● **Exercise instructions**: Please set down exactly the lines from the one containing "Task: Open My Company shortcut icon" through the last line of the records below, both included, with no pictures.

*** Opening Material supplied ***

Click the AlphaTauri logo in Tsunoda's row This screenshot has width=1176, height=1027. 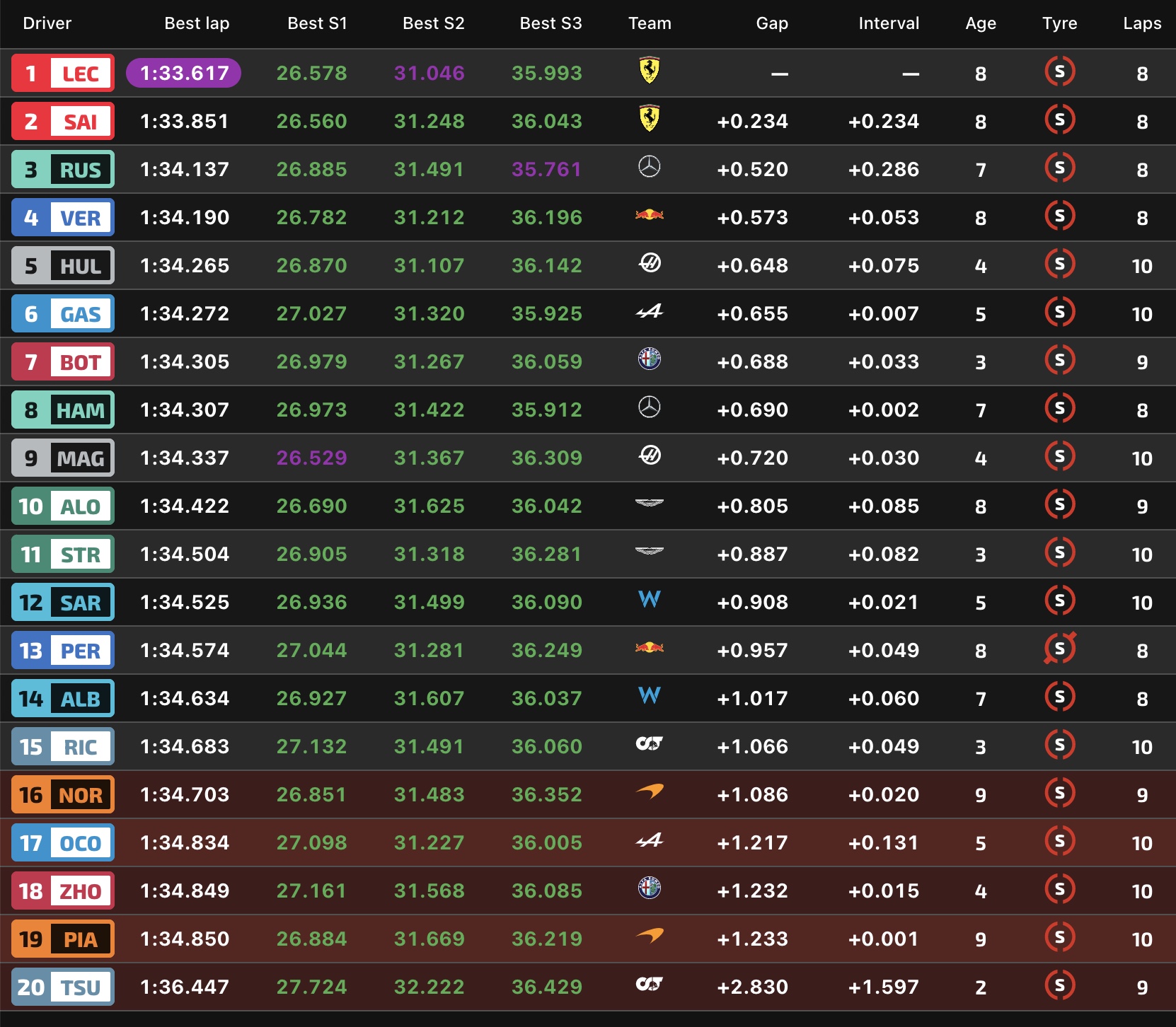[x=649, y=984]
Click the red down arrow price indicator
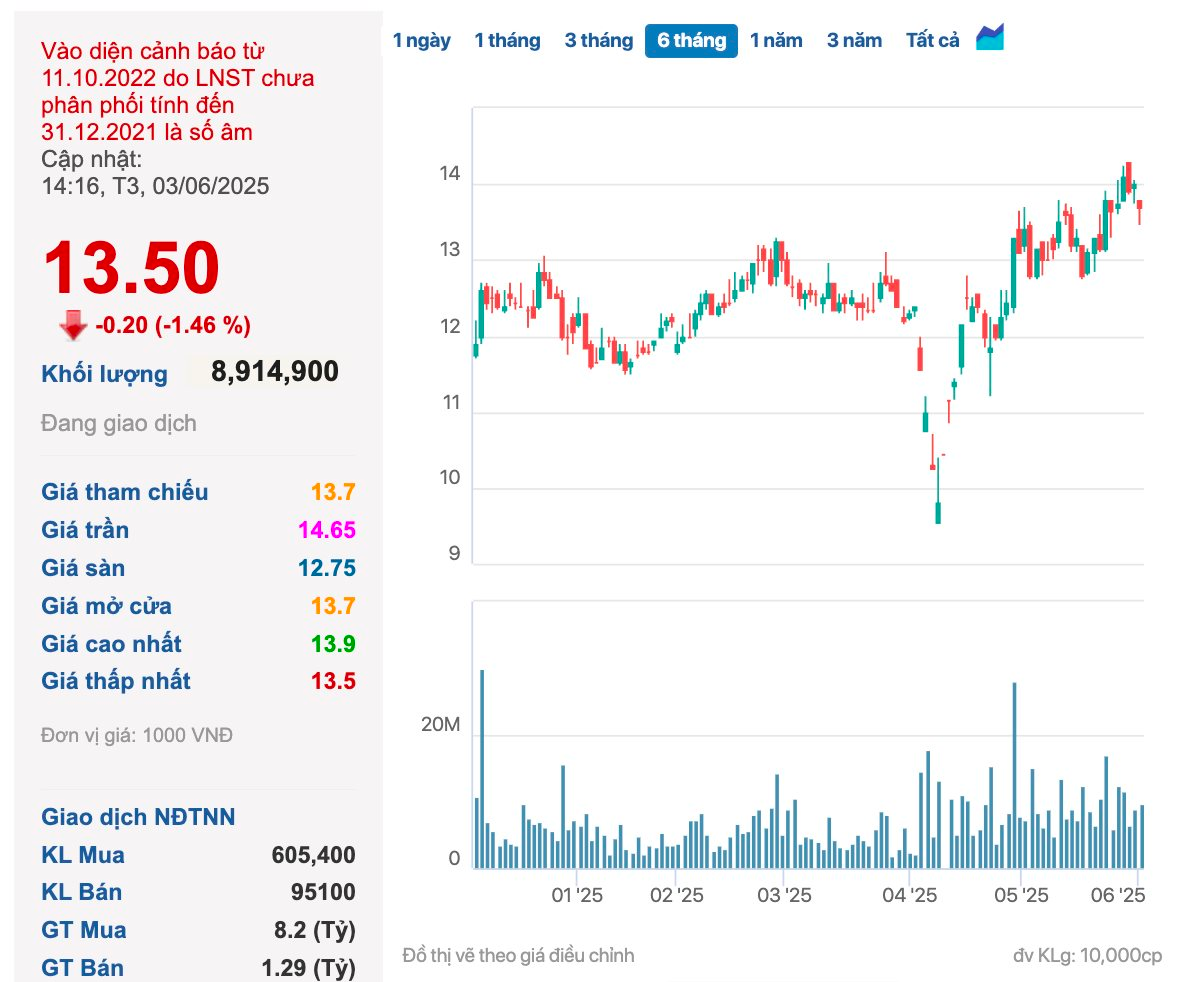1186x982 pixels. click(x=73, y=325)
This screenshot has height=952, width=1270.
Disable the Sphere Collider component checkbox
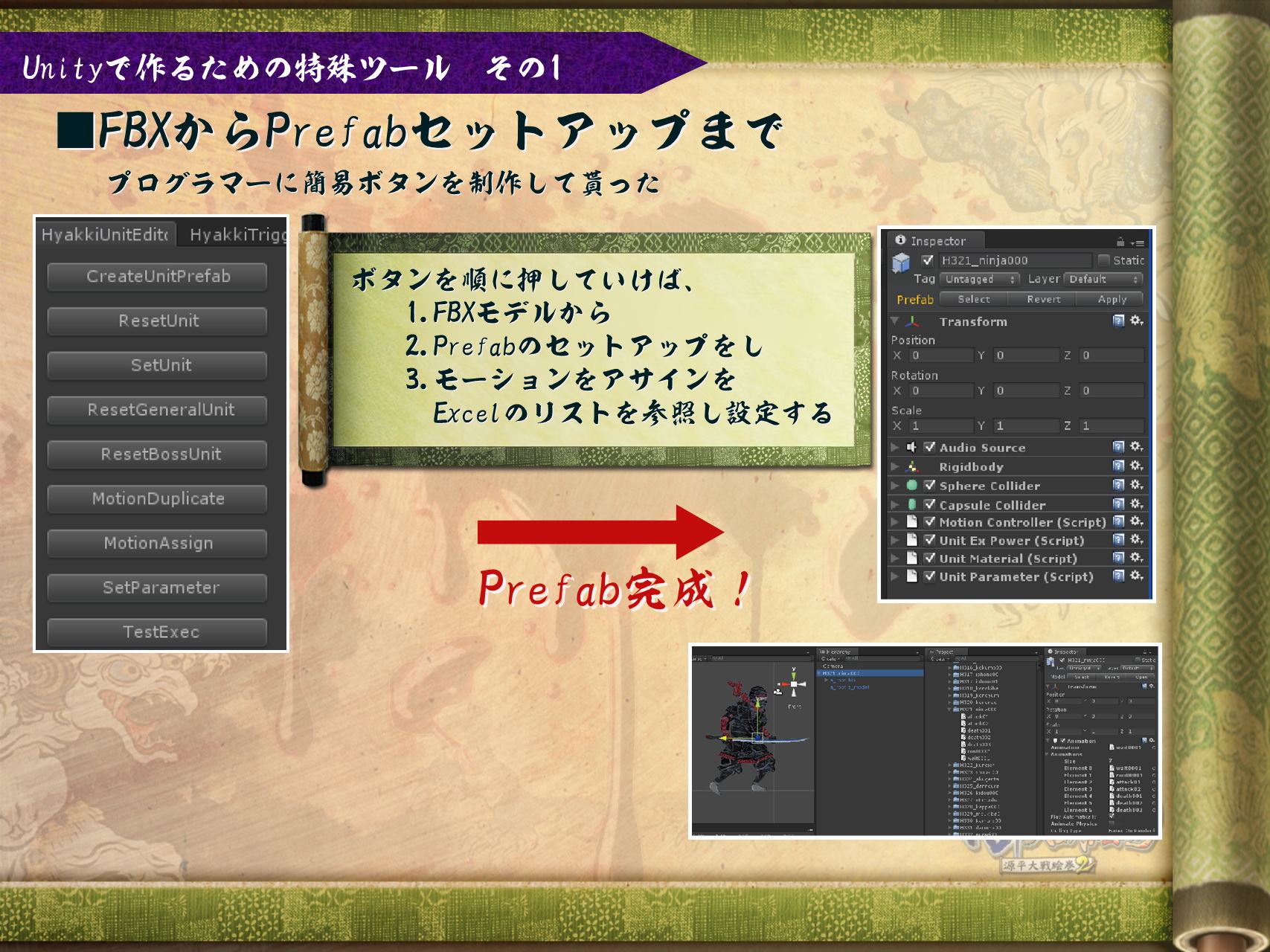(929, 486)
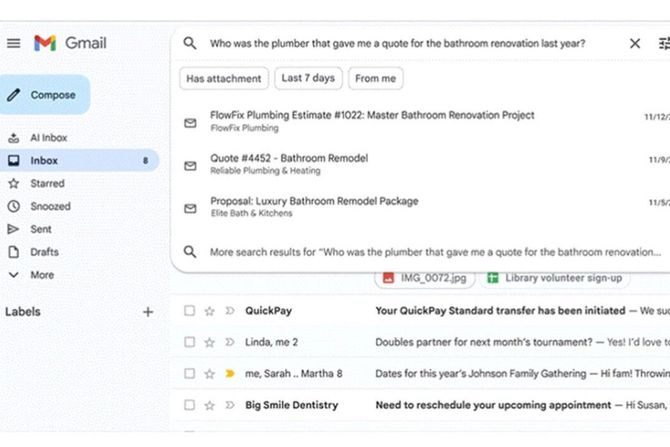Open the Last 7 days filter chip

[308, 78]
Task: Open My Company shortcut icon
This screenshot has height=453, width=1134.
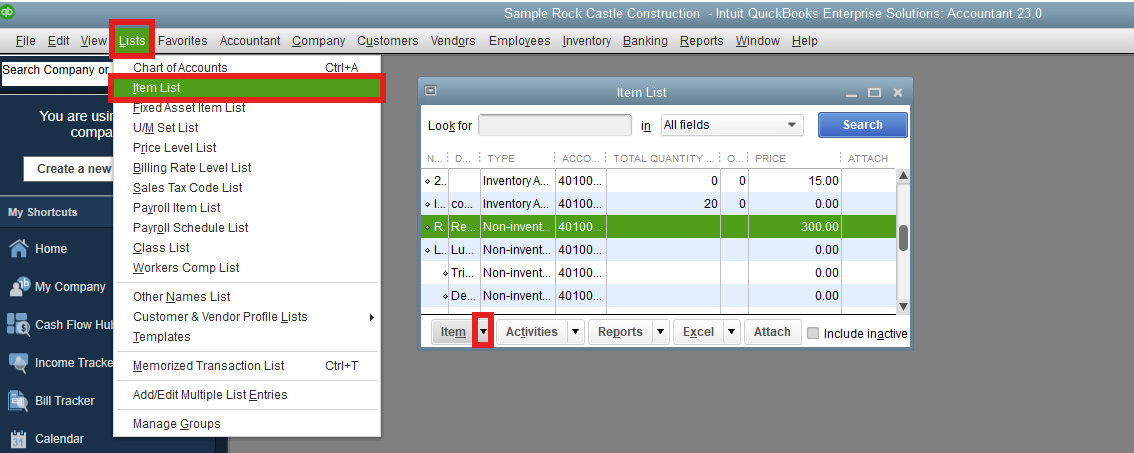Action: click(18, 287)
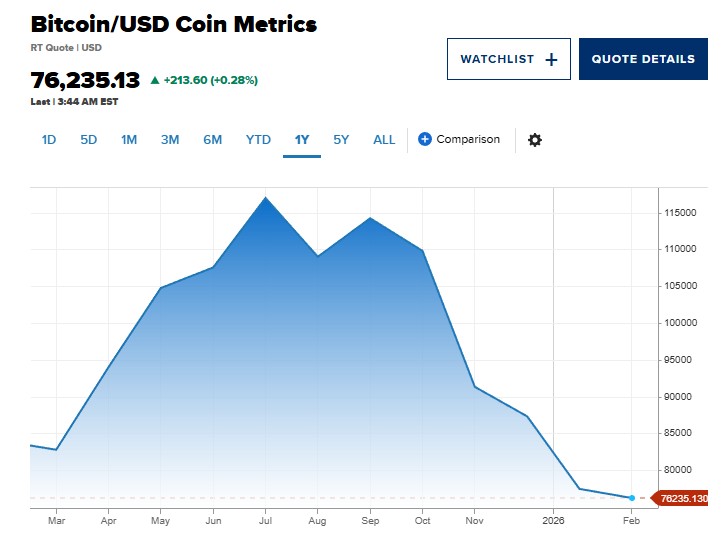Click the plus icon on Watchlist button

click(551, 59)
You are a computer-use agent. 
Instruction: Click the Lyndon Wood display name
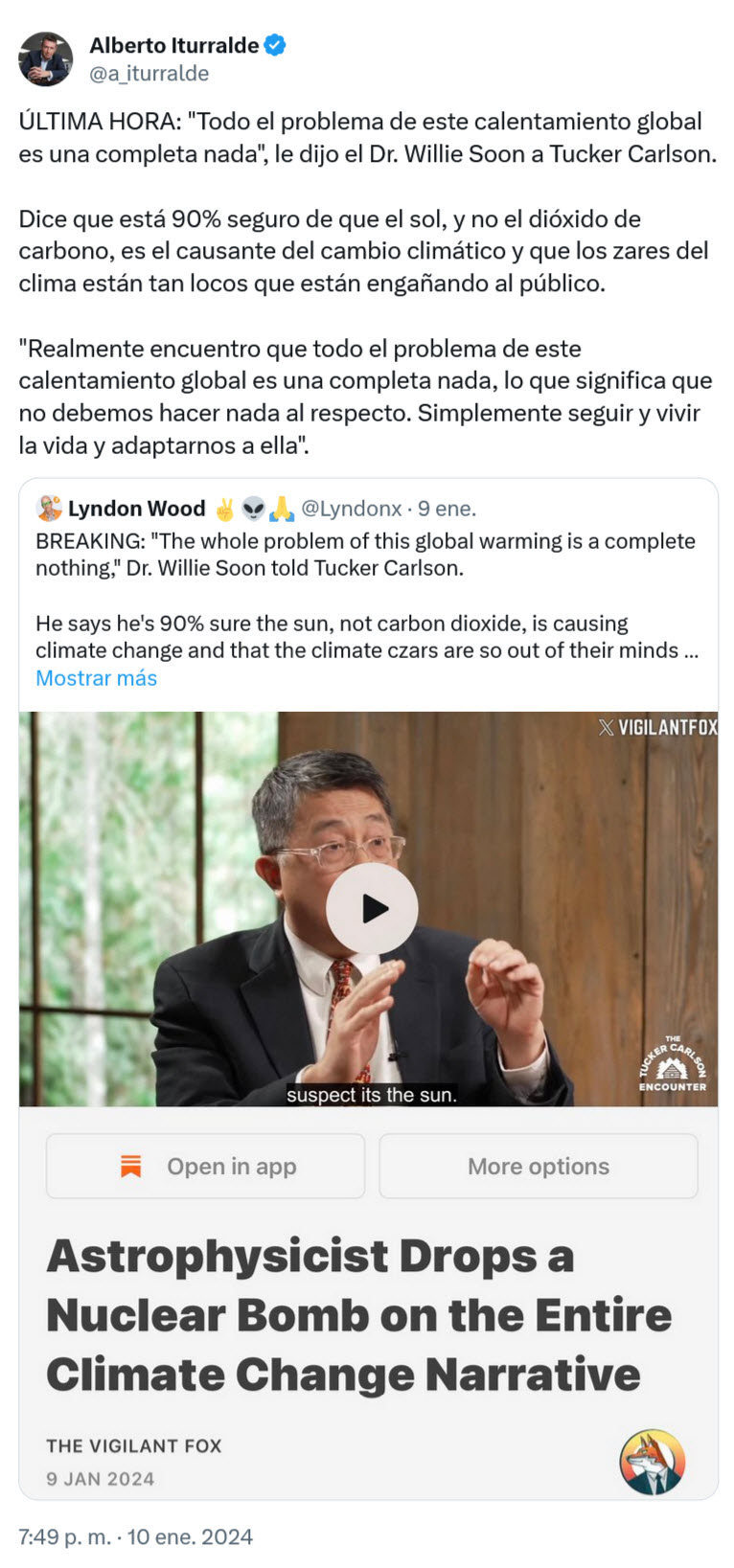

*** Closing Material supplied ***

● **Written solution**:
Task: Open My Company shortcut icon
This screenshot has height=453, width=1134.
Action: click(18, 287)
Click the plus icon on Watchlist button

click(551, 59)
You are a computer-use agent. 
Instruction: Click the Lyndon Wood display name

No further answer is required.